There was no signal of silly (i.e. a nearly hysterical bureaucrat), no frustration on the part of the interviewer, no absurd pronouncements, no delicious irony. In order to make people laugh, we need to sense a twinkle, a hint of mischief, a face full of pie. Otherwise, we miss the nuance.

Perhaps CBC needs to tune into itself and adjust its blandwidth. And maybe then, the next time it starts a joke, the world might catch on and start laughing (or at least crack a smile).

And by the way, can someone please tell them they don’t need the cover of April Fool’s Day to be witty.

Is blogging hazardous to your health?

The New York Times says it may be. Robert Scoble contends it’s worth the risk.

I think this entire story is a little nuts; a hilarious example of the pedestal we, in the social media scene, are placing on communications 2.0.

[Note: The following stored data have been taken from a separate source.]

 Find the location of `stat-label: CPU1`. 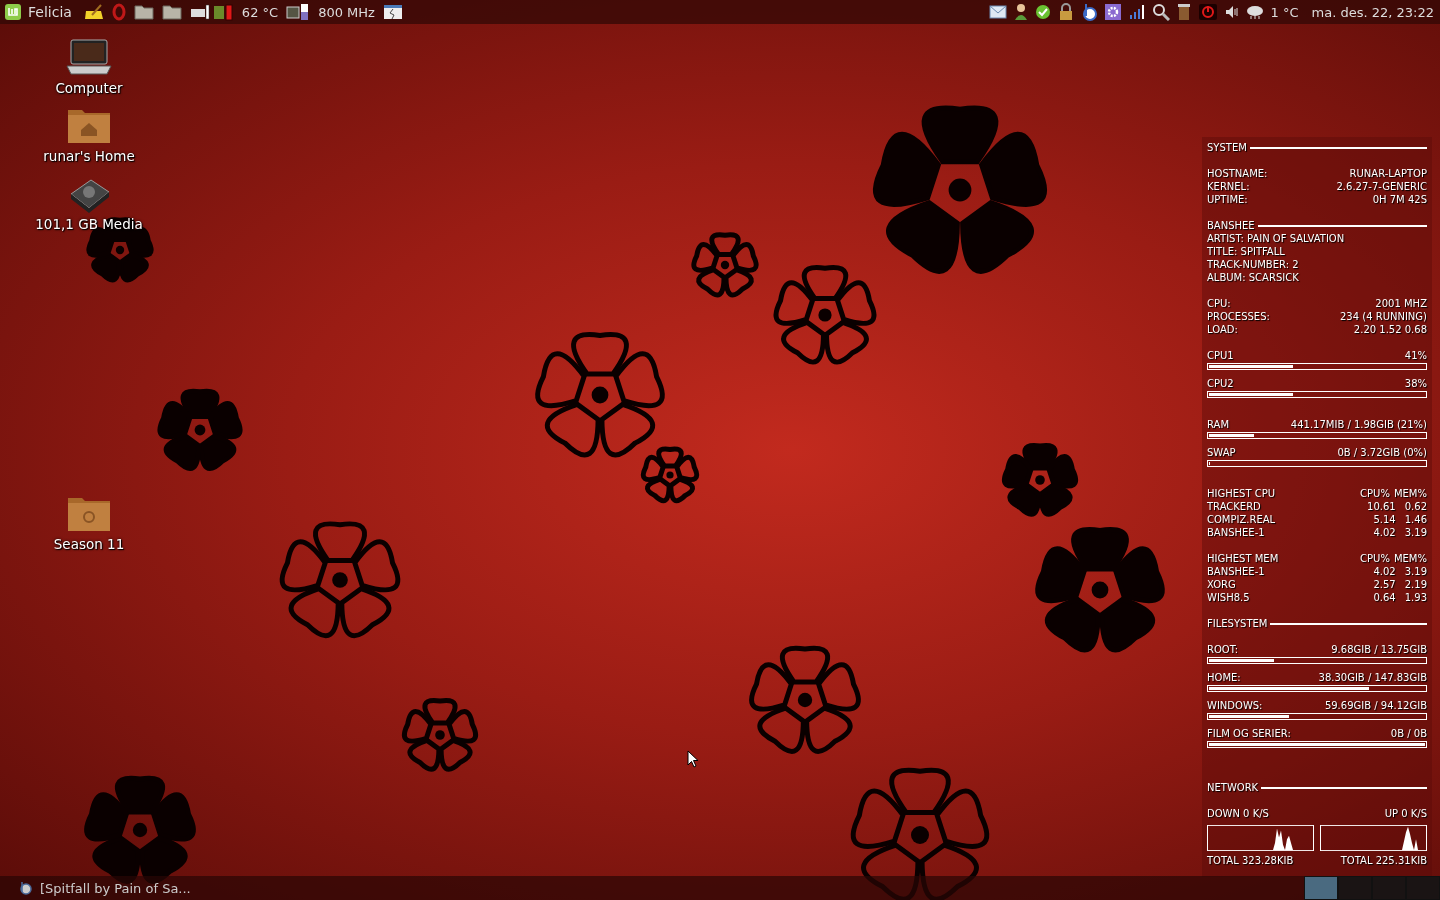

stat-label: CPU1 is located at coordinates (1220, 356).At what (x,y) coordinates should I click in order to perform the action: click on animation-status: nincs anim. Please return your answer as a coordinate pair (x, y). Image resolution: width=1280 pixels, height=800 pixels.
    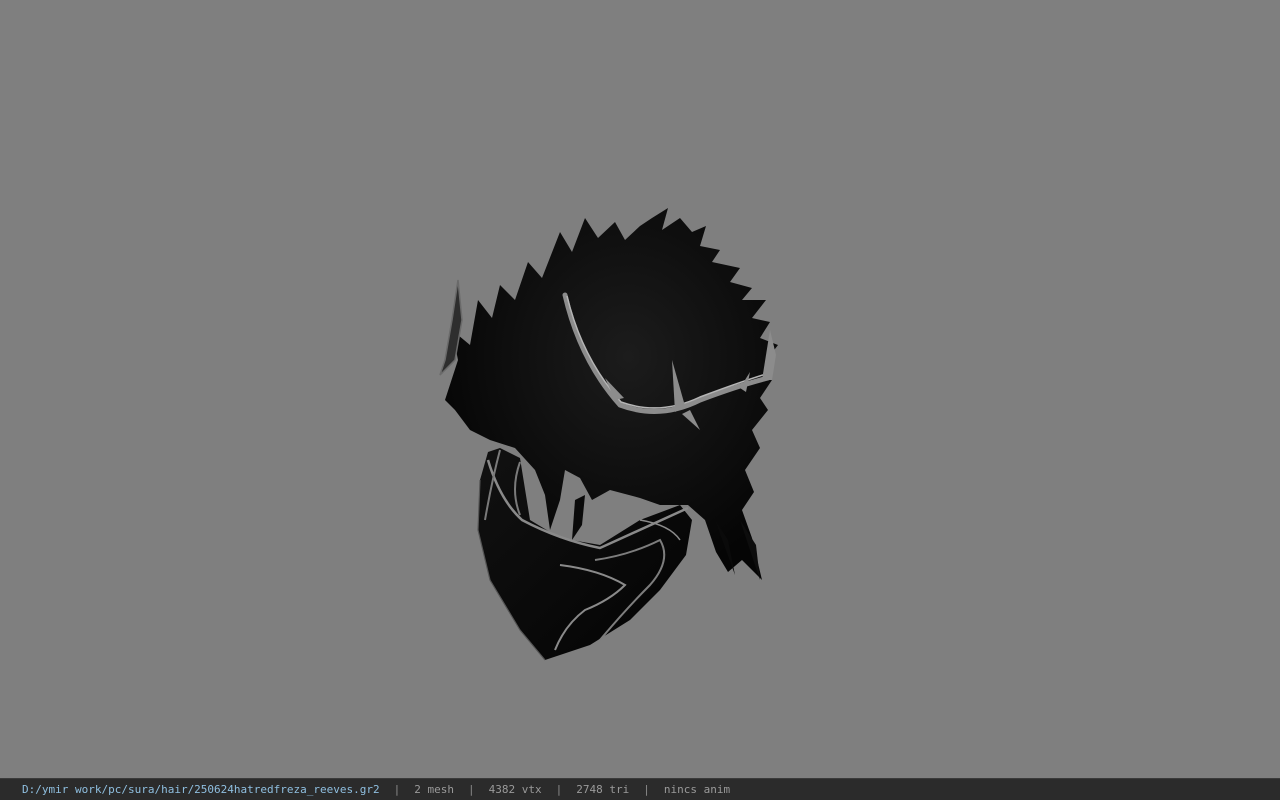
    Looking at the image, I should click on (697, 790).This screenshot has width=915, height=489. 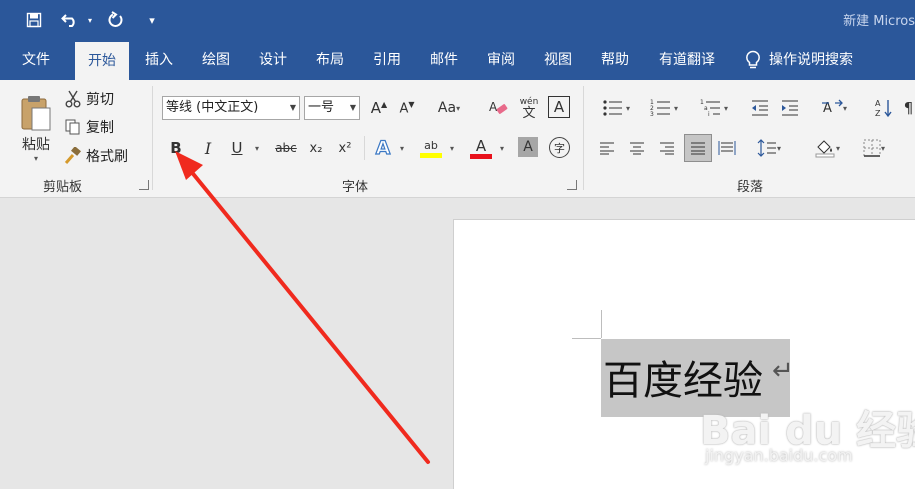 I want to click on strikethrough-button: abc, so click(x=286, y=148).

I mean, we’re not talking heroin here, or even addiction to cigarettes or alcohol.

Sure, on a personal level the fact that two prominent bloggers died from heart attacks is sad.

But c’mon people, this is hardly an epidemic worthy of front page coverage in the most venerable of dailies. I ask you what job is without stress and deadlines? And who could argue that numerous occupations aren’t far more high-pressure than blogger (e.g. surgeon, police officer, firefighter, waiter, bartender, to name but a few).

The so-called 24/7 stress syndrome some bloggers experience is more likely caused by a manufactured sense of self-importance than anything else.

We may spend too much time here (hey, this is my third post of the day), but, quality of content aside, the blogosphere is hardly a physically toxic pursuit. It’s mostly about reflecting, researching, reading and writing.

If this isn’t proof of a slow news day, I don’t know what is.